• **GOAL**:
Retype the lines from the one with "Click the Покупатели person icon" up to and including the one with "tap(402, 195)", leaving the pictures out.

====== PROVIDED DATA ======

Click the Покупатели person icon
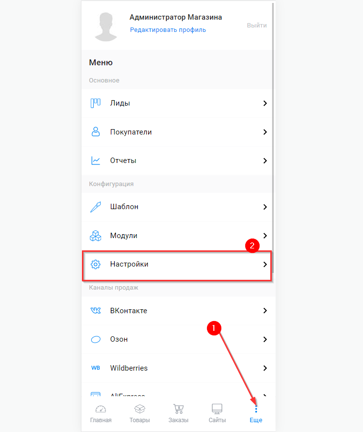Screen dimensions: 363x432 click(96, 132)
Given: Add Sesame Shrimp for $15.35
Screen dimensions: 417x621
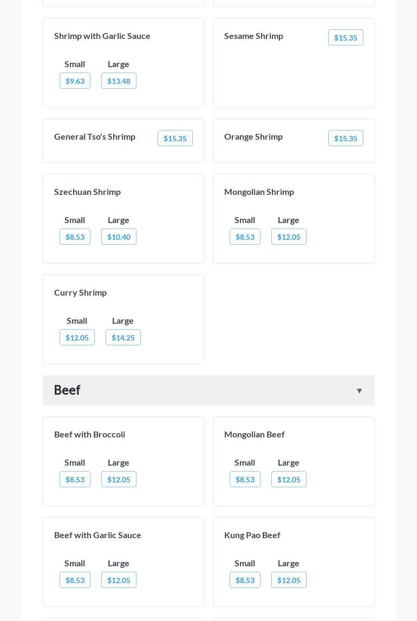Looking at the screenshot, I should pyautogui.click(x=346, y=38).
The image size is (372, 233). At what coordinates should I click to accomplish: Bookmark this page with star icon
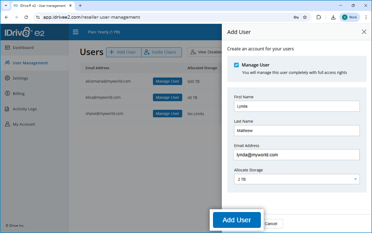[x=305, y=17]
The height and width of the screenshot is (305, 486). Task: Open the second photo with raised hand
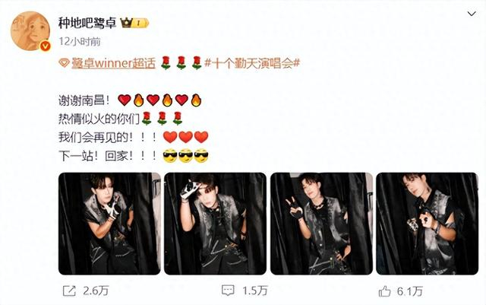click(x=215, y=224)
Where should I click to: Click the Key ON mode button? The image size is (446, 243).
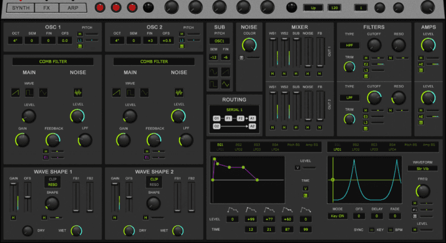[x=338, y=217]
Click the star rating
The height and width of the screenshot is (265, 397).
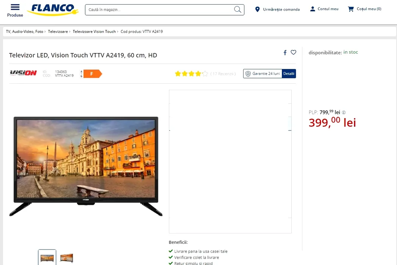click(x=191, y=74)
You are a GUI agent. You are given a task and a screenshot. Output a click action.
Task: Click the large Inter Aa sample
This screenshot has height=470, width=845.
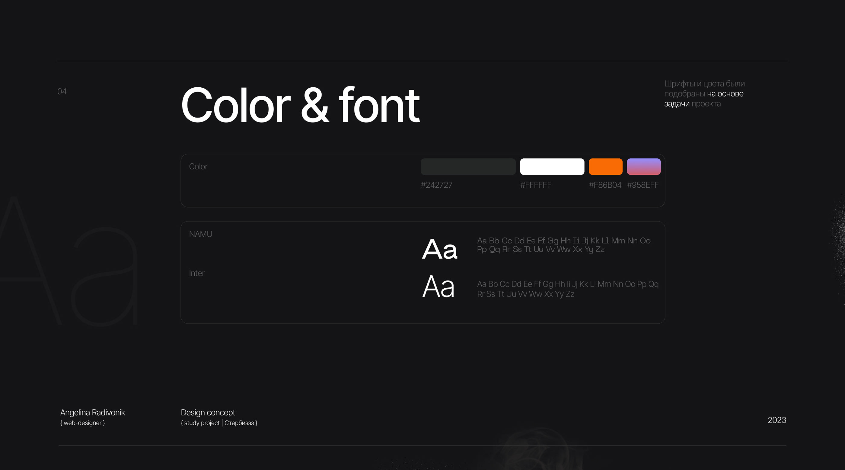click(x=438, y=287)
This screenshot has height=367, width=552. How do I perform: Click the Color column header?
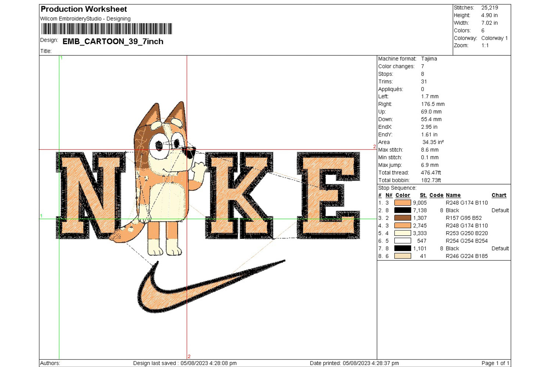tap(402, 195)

======
====== PROVIDED DATA ======

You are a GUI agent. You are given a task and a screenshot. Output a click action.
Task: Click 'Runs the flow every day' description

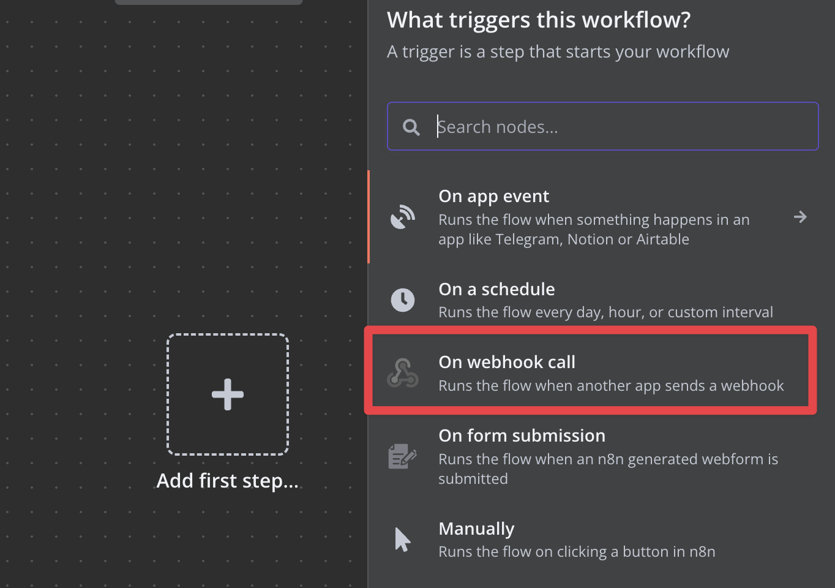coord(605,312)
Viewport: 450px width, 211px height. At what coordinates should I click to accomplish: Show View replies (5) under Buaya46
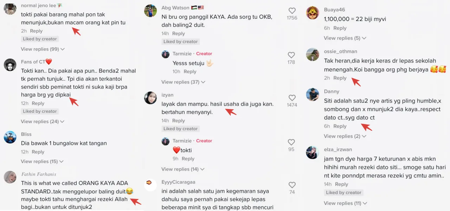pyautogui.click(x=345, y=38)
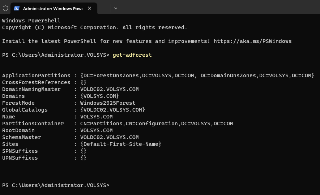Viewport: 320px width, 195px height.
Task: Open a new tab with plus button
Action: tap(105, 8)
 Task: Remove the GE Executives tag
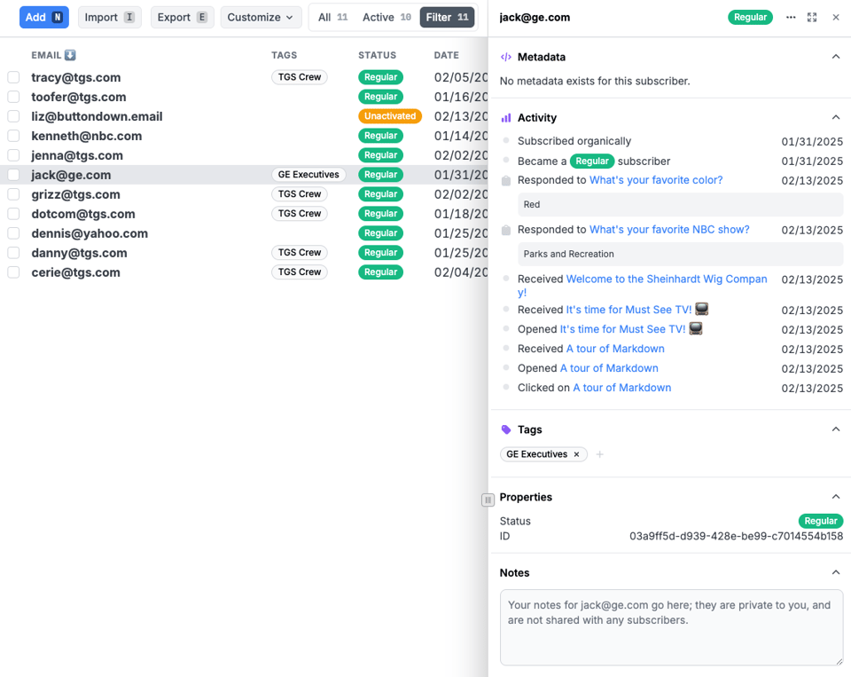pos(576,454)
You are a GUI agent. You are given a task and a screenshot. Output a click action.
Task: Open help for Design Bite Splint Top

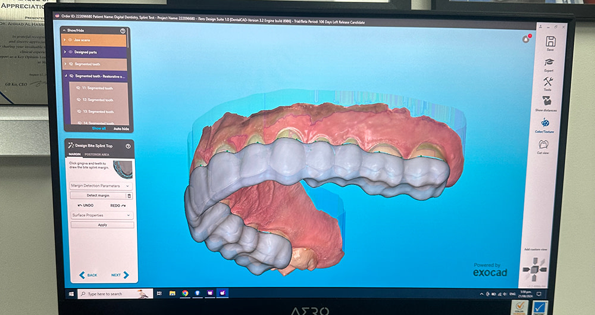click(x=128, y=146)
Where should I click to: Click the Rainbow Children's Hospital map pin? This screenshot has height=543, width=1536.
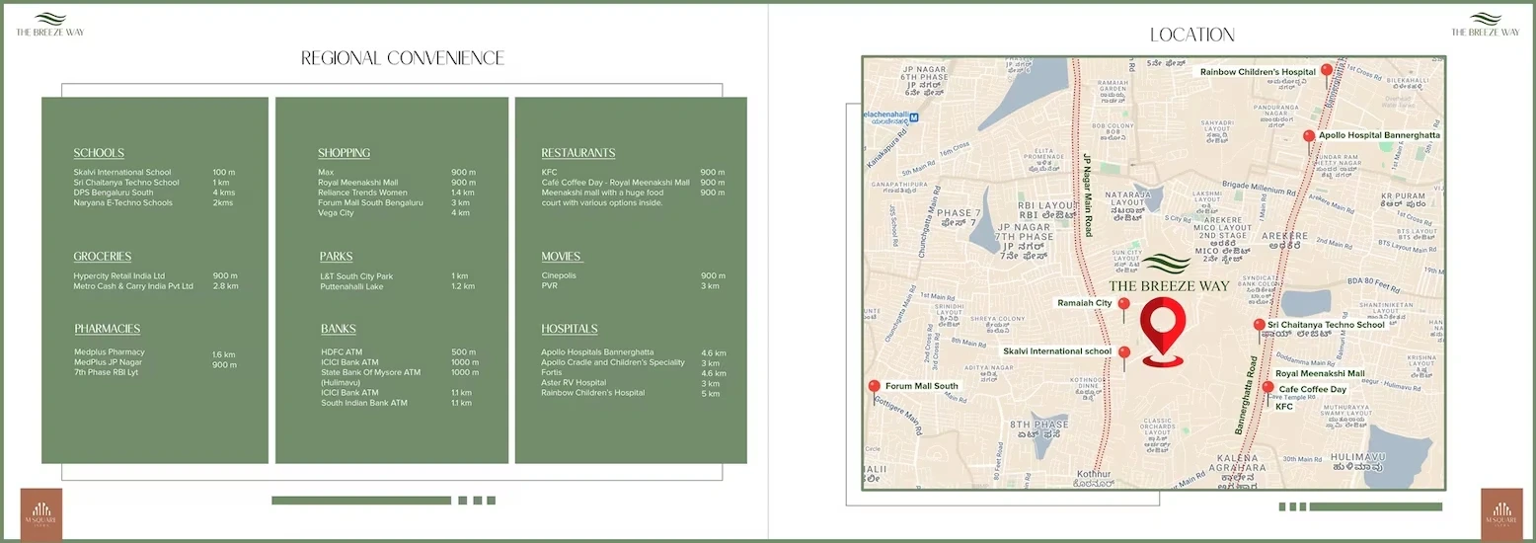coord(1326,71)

======

• **FULL SOLUTION**:
Click the Покупатели person icon
Screen dimensions: 363x432 click(96, 132)
Given: Add Sesame Shrimp for $15.35
Screen dimensions: 417x621
Looking at the screenshot, I should pyautogui.click(x=346, y=38).
The image size is (372, 233). At what coordinates should I click to accomplish: Bookmark this page with star icon
[x=305, y=17]
The height and width of the screenshot is (305, 486). Task: Open the second photo with raised hand
click(x=215, y=224)
Where should I click to: Click the Key ON mode button? The image size is (446, 243).
[x=338, y=217]
Click the star rating
The height and width of the screenshot is (265, 397).
click(x=191, y=74)
You are a GUI agent. You are given a task and a screenshot. Output a click action.
Task: Click the large Inter Aa sample
This screenshot has height=470, width=845.
click(x=438, y=287)
This screenshot has height=367, width=552. How do I perform: Click the Color column header?
tap(402, 195)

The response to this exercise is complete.